United States District Court, E.D. North Carolina, Western Division

March 20, 2014

BRANDON LEE ALLEN, Petitioner,
v.
LARRY DAIL, Respondent.

ORDER

LOUISE W. FLANAGAN, District Judge.

Petitioner, a state inmate, petitions this court for a writ of habeas corpus pursuant to 28 U.S.C. § 2254. This matter came before the court on respondent's motion for summary judgment (DE 5) pursuant to Federal Rule of Civil Procedure 56. The issues raised were fully briefed and are ripe for adjudication. For the following reasons, the court grants respondent's motion for summary judgment.

STATEMENT OF CASE

On March 19, 2009, petitioner was found guilty after a jury trial in the Beaufort County Superior Court of first-degree sexual offense against a child and indecent liberties with a child. Resp't's Mem. Ex. 1, pp. 19-20. The jury additionally found that petitioner was not guilty of two counts of charged first-degree rape of a child. Id . Petitioner was sentenced to the following consecutive sentences: (1) two hundred forty (240) to two hundred ninety-seven (297) months imprisonment for the offense of first-degree sexual offense against a child; and (2) sixteen (16) to twenty (20) months for the offense of indecent liberties with a child. Id . pp. 23-25. The North Carolina Court of Appeals found no error in petitioner's conviction and sentence on March 16, 2010. State v. Allen, No. COA09-1259 , 2010 WL 915975 *6 ( N.C. Ct. App., March 16, 2010) (unpublished). On April 20, 2010, petitioner, through counsel, filed a petition for discretionary review to the North Carolina Supreme Court, which was denied on October 7, 2010. State v. Allen, 364 N.C. 435, 435 (2010).

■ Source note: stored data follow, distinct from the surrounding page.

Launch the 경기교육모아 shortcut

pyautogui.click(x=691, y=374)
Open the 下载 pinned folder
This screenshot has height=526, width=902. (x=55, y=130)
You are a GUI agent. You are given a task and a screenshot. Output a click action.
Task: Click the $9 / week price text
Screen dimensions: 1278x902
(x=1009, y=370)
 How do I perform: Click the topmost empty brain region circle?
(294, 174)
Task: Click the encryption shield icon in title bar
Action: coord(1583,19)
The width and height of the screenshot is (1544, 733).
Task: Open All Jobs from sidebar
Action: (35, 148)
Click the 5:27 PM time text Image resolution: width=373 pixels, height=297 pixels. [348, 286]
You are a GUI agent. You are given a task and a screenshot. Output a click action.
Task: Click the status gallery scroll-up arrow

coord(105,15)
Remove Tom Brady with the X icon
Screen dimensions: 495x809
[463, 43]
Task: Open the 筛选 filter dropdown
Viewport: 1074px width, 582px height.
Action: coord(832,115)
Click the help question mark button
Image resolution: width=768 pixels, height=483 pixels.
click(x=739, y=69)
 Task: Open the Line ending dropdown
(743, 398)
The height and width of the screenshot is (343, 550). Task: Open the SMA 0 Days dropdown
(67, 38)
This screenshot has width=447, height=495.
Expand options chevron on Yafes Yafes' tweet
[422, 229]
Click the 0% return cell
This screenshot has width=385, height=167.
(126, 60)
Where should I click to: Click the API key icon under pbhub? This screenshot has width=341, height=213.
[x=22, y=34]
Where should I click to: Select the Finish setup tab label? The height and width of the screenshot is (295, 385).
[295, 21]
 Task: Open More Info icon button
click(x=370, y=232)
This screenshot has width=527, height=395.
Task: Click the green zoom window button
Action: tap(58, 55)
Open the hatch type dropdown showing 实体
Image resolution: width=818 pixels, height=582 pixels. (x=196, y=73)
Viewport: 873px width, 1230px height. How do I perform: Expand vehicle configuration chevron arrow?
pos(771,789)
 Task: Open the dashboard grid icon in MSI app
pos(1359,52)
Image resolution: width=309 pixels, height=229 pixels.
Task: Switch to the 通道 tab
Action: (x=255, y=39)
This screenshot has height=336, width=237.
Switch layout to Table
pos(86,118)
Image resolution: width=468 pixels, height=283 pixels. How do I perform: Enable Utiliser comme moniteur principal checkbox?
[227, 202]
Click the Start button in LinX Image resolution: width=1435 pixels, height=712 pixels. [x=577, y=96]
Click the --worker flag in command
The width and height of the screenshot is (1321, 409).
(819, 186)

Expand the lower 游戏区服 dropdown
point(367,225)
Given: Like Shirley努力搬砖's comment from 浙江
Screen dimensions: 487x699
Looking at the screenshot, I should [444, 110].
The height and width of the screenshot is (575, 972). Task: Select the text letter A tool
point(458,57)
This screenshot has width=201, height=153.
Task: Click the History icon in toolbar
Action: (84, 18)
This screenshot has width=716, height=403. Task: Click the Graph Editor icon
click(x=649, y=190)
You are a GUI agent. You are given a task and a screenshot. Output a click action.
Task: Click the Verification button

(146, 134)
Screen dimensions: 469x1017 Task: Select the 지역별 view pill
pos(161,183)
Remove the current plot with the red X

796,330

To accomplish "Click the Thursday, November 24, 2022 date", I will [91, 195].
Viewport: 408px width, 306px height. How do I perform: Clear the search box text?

On October 4, 2011, petitioner, through counsel, filed a motion for appropriate relief ("MAR") in the Beaufort County Superior Court. Resp't's Mem. Ex. 10. On September 20, 2012, the superior court judge denied petitioner's MAR. Id . Ex. 13. On February 15, 2013, petitioner filed a pro se petition for a writ of certiorari in the North Carolina Court of Appeals. Id . Ex. 14. On February 25, 2013, the State filed a response arguing, inter alia, that petitioner's certiorari petition should be dismissed for "fail[ure] to include with his petition a copy of the purported order he [wa]s requesting review of, any motion that was addressed by the trial court, copies of any judgments[, ] or any documents to support his petition." Id . Ex. 15, p. 6. On February 28, 2013, the court of appeals dismissed petitioner's certiorari petition. Id . Ex. 16.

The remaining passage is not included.